• Work order:
Only the lines from the one containing "Given: Select the 境内医疗器械（注册） breadcrumb entry" through the end of the entries are to be copied, exactly and without pictures, please.

——————

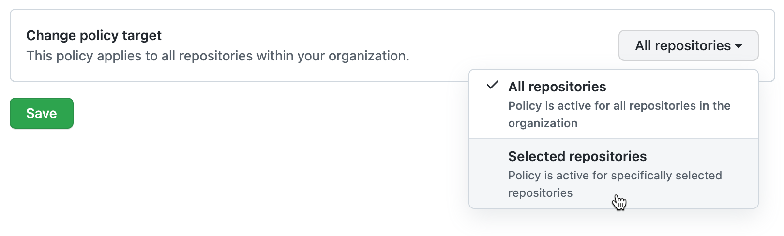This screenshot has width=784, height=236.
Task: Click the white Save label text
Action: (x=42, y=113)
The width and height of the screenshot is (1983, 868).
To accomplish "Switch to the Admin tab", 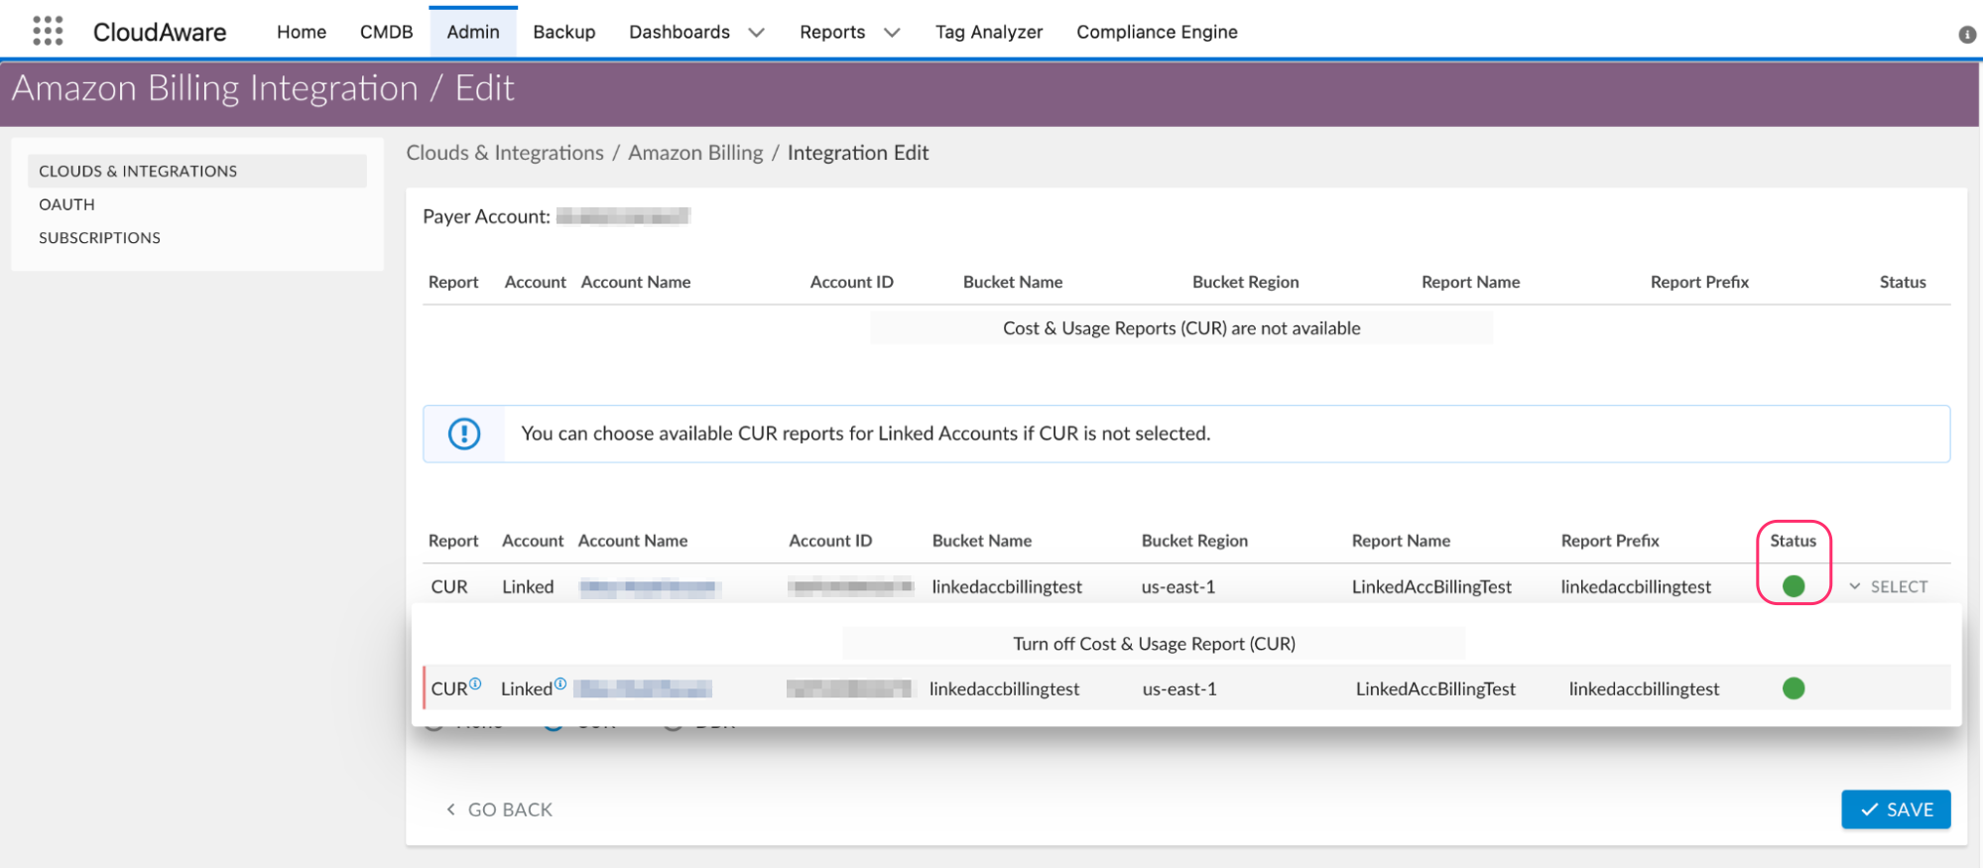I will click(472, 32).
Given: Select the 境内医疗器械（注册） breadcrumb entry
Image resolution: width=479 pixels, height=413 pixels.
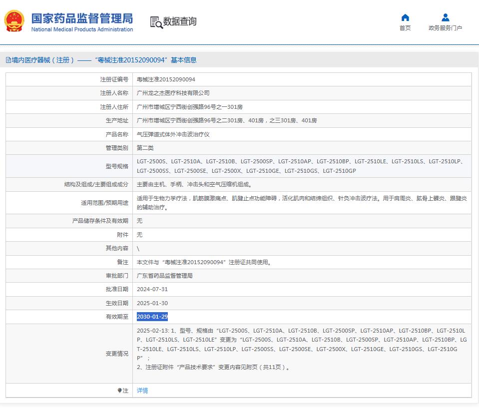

——————

• Output of the task:
Given: Select the 境内医疗器械（注册） breadcrumb entry
Image resolution: width=479 pixels, height=413 pixels.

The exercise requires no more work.